### THE RECORDS ###

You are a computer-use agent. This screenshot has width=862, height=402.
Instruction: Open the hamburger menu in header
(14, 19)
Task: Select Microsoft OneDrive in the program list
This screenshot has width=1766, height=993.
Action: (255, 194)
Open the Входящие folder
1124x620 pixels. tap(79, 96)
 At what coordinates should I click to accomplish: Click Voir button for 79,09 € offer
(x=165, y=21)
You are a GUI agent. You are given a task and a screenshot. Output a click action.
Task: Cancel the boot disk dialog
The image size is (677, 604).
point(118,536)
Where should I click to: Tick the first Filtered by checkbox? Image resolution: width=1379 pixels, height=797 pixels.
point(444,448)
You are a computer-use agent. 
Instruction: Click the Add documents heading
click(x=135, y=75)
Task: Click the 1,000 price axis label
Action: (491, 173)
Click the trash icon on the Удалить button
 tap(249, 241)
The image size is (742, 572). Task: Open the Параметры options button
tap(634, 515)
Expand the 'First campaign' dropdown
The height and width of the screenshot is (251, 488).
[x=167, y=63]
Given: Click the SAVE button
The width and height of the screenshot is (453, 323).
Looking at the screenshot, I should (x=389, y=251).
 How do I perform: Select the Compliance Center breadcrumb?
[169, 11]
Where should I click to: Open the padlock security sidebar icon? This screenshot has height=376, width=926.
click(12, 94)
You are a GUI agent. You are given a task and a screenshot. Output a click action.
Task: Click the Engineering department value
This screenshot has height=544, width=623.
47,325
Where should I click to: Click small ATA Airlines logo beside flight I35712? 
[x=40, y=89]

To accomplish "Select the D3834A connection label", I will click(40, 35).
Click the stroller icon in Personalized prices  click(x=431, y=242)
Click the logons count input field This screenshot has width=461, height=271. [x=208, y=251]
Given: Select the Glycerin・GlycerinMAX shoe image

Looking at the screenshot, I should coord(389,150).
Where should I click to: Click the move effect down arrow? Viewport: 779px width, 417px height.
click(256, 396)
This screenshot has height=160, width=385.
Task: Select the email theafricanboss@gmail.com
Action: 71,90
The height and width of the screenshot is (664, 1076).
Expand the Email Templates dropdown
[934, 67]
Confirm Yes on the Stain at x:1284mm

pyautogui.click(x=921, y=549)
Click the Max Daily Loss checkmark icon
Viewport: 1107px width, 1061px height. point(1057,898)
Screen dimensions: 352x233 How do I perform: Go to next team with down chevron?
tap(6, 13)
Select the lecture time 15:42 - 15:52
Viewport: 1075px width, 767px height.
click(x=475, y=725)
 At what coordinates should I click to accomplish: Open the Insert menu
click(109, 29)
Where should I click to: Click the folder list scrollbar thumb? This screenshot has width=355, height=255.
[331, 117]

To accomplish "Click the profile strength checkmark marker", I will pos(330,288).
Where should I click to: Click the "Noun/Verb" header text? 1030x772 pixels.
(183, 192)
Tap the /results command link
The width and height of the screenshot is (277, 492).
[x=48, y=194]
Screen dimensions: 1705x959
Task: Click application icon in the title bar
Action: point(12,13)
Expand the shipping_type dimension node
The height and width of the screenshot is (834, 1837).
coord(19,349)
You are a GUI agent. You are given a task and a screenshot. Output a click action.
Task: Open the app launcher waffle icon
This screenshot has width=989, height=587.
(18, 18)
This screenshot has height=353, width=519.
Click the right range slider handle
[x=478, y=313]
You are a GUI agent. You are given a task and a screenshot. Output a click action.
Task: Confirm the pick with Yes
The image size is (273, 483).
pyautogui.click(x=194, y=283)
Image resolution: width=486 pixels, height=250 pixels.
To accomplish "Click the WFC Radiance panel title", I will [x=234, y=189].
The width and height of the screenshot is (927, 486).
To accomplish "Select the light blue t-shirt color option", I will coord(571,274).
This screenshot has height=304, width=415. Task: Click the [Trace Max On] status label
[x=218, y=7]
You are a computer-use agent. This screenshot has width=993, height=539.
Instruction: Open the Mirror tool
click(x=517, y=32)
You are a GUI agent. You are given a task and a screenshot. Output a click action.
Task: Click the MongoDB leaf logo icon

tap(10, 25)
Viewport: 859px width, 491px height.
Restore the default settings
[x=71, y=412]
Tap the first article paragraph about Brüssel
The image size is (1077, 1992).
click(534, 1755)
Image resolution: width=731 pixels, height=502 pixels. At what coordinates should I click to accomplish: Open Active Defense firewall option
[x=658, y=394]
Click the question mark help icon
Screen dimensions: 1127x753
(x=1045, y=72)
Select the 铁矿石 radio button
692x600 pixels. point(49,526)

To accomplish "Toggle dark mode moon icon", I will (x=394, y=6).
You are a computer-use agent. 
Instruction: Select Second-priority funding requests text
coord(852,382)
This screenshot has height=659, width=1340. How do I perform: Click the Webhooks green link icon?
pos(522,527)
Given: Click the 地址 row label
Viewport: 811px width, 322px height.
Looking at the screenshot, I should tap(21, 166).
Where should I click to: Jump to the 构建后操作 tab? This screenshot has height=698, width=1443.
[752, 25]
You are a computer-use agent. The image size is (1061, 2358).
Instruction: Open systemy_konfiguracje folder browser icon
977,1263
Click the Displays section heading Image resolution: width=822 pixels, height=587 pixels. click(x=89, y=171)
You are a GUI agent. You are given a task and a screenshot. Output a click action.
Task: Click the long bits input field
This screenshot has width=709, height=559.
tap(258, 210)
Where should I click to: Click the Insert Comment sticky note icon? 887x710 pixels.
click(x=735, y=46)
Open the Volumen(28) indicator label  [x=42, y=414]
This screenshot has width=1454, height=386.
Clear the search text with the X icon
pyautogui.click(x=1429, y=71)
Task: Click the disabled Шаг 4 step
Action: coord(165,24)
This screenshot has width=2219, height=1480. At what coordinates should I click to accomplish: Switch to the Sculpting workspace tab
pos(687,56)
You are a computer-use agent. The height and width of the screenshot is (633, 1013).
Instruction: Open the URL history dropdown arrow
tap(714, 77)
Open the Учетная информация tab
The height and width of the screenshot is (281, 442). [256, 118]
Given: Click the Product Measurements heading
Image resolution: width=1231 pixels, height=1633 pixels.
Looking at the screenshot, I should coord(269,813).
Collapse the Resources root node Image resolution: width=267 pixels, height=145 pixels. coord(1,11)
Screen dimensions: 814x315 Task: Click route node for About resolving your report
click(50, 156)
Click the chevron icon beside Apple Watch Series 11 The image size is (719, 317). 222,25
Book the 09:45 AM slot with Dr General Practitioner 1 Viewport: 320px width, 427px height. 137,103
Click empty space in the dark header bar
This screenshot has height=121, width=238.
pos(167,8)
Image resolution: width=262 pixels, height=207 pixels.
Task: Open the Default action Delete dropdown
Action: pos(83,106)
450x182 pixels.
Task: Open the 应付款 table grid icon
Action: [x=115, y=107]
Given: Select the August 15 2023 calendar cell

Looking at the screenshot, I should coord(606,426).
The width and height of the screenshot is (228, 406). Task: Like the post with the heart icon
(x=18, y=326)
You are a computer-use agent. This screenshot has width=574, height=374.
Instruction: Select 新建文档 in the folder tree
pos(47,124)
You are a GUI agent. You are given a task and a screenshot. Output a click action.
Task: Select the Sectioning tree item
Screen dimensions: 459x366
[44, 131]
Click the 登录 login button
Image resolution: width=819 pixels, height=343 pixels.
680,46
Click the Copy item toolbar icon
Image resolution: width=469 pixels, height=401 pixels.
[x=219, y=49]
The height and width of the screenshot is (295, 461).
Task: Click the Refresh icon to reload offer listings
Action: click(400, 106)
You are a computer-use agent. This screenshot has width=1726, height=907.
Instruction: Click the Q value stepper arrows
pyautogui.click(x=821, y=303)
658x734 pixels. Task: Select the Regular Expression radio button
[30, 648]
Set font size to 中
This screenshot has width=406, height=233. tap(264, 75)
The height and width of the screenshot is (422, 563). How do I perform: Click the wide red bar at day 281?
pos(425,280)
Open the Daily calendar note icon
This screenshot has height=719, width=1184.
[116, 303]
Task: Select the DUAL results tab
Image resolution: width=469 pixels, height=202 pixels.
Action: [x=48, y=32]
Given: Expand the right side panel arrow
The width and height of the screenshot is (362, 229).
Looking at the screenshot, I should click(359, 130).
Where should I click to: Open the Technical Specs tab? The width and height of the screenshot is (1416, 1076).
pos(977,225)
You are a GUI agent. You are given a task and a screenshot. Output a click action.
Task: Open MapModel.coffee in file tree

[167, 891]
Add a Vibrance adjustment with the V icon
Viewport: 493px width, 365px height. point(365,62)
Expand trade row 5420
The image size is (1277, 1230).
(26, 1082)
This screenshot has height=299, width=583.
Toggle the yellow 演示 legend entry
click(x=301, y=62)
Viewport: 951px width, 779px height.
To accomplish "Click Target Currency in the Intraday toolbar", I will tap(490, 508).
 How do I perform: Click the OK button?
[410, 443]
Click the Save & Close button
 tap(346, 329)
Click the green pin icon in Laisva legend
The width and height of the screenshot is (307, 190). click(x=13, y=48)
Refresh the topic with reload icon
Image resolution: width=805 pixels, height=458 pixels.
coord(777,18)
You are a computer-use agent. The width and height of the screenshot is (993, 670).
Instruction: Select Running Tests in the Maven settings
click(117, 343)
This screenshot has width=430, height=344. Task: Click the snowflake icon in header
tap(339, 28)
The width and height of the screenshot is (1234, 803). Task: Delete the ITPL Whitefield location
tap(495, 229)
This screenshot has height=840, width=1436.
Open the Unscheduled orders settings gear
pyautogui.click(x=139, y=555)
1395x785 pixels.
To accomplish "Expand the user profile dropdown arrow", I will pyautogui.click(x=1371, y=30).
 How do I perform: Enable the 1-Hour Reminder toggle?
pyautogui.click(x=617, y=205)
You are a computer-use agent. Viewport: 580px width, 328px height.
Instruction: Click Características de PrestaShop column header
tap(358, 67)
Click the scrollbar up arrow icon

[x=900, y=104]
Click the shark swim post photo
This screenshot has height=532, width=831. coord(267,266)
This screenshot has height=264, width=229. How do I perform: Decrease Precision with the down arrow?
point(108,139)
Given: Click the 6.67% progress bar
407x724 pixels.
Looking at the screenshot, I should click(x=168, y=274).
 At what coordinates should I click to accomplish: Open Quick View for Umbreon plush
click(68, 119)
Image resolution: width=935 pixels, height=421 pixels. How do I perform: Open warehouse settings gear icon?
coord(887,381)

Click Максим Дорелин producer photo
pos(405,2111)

###

TASK STATEMENT: Reproduce the lines verbatim, everything from the line containing "Click the stroller" down to the line containing "coord(19,349)", with both of those lines included.

OUTPUT FOR THIS TASK:
Click the stroller icon in Personalized prices  click(x=431, y=242)
Click the logons count input field This screenshot has width=461, height=271. [x=208, y=251]
Given: Select the Glycerin・GlycerinMAX shoe image

Looking at the screenshot, I should coord(389,150).
Where should I click to: Click the move effect down arrow? Viewport: 779px width, 417px height.
click(256, 396)
This screenshot has height=160, width=385.
Task: Select the email theafricanboss@gmail.com
Action: 71,90
The height and width of the screenshot is (664, 1076).
Expand the Email Templates dropdown
[934, 67]
Confirm Yes on the Stain at x:1284mm

pyautogui.click(x=921, y=549)
Click the Max Daily Loss checkmark icon
Viewport: 1107px width, 1061px height. point(1057,898)
Screen dimensions: 352x233 How do I perform: Go to next team with down chevron?
tap(6, 13)
Select the lecture time 15:42 - 15:52
Viewport: 1075px width, 767px height.
click(x=475, y=725)
 At what coordinates should I click to accomplish: Open the Insert menu
click(109, 29)
Where should I click to: Click the folder list scrollbar thumb? This screenshot has width=355, height=255.
[331, 117]

To accomplish "Click the profile strength checkmark marker", I will pos(330,288).
Where should I click to: Click the "Noun/Verb" header text? 1030x772 pixels.
(183, 192)
Tap the /results command link
The width and height of the screenshot is (277, 492).
[x=48, y=194]
Screen dimensions: 1705x959
Task: Click application icon in the title bar
Action: point(12,13)
Expand the shipping_type dimension node
The height and width of the screenshot is (834, 1837).
coord(19,349)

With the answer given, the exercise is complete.